Cristóbal Balenciaga Eizaguirre was born into a working-class family in the town of Getaria (Basque Country, Spain) on 21st January 1895. His father, a fisherman, died when Balenciaga was 11 years old. His mother, a figure of reference for Balenciaga, was a seamstress and worked for the Marquises de Casa-Torres family.
This meant that, from a very young age, Balenciaga was in contact with his mother’s trade, combined with the elegance and fine taste of the marchioness, who helped to encourage his talent and would become one of his first clients. By 1907 he appeared as a registered citizen of San Sebastián, where he started to learn the trade of tailor-making while working at a number of establishments with connections to Parisian fashion.
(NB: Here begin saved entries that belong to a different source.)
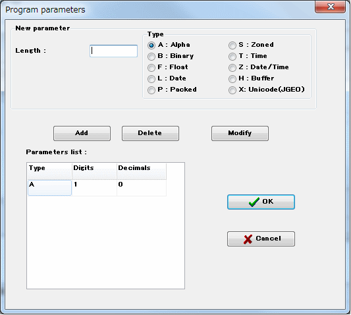Click the red X Cancel button
The height and width of the screenshot is (315, 351).
[261, 239]
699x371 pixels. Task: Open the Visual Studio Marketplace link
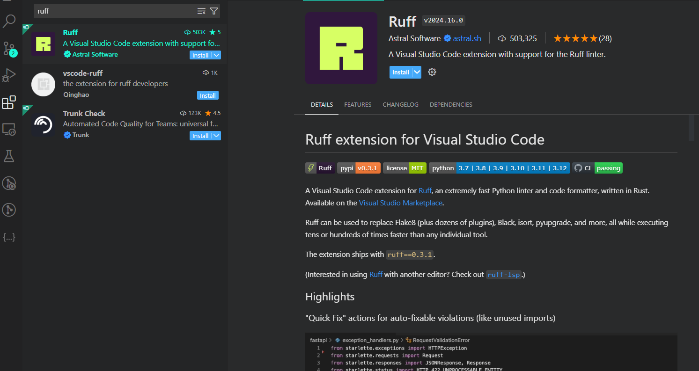pyautogui.click(x=400, y=203)
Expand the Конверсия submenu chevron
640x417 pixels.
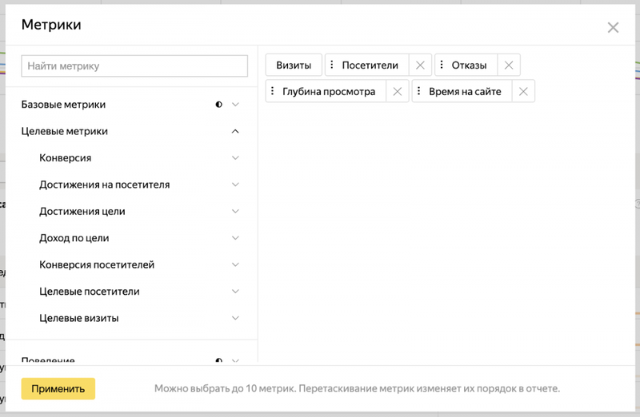point(235,157)
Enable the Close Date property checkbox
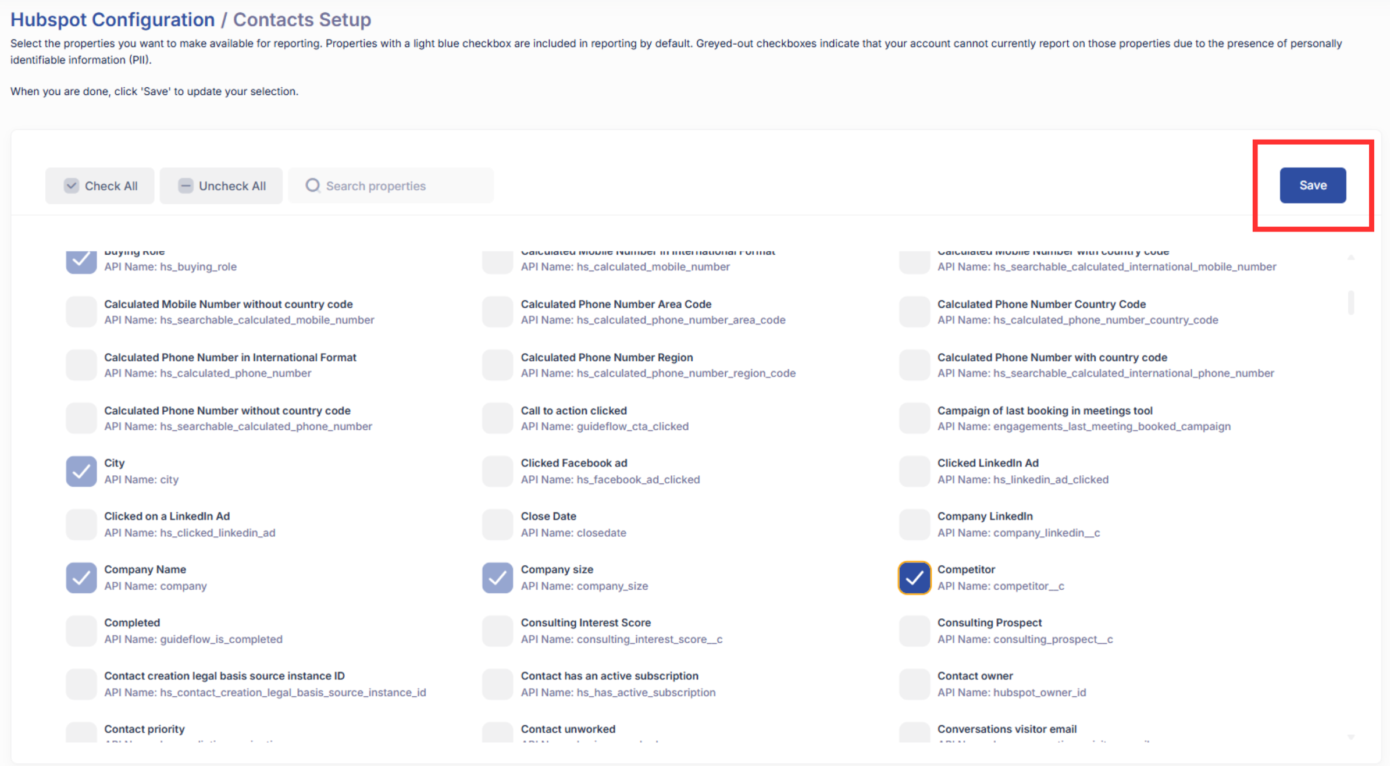This screenshot has height=766, width=1390. tap(497, 525)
At that time, the city was enjoying a heyday of tertiary economic activity, boosted by the seasonal presence of the court in summer and the tourist attraction of the Basque Coast.
At the age of 22, Cristóbal Balenciaga opened his first business, recorded in the industrial register under the heading of Couturier, paying a rate of tax corresponding to the highest category as C. Balenciaga, at the Calle Vergara No. 2. Within the year he had changed the corporate aspect of the entry to add new partners, the Lizaso sisters, in a limited society with a temporary period of six years, creating Balenciaga y Cía and maintaining the same business address.
After that time, in 1924, the association was dissolved and in its place, Cristóbal Balenciaga was registered, transferring operations to the Avenida No. 2. That year, his business was already employing 71 workers (68 women and 3 men). In March 1927 he created Martina Robes et Manteaux on the first floor of the Calle Oquendo 10 (Martina had been his mother’s name) as the second brand in a diversification strategy, which in October took on the new name of EISA Costura (yet again related to his mother’s surname, Eizaguirre).
The first company, Cristóbal Balenciaga, stayed open without interruption until 1937, the date on which he moved to Paris. The second, EISA Costura, diversified geographically to Madrid (1933) and Barcelona (1935) with the name of Eisa BE, while remaining in San Sebastian at Avenida no. 2.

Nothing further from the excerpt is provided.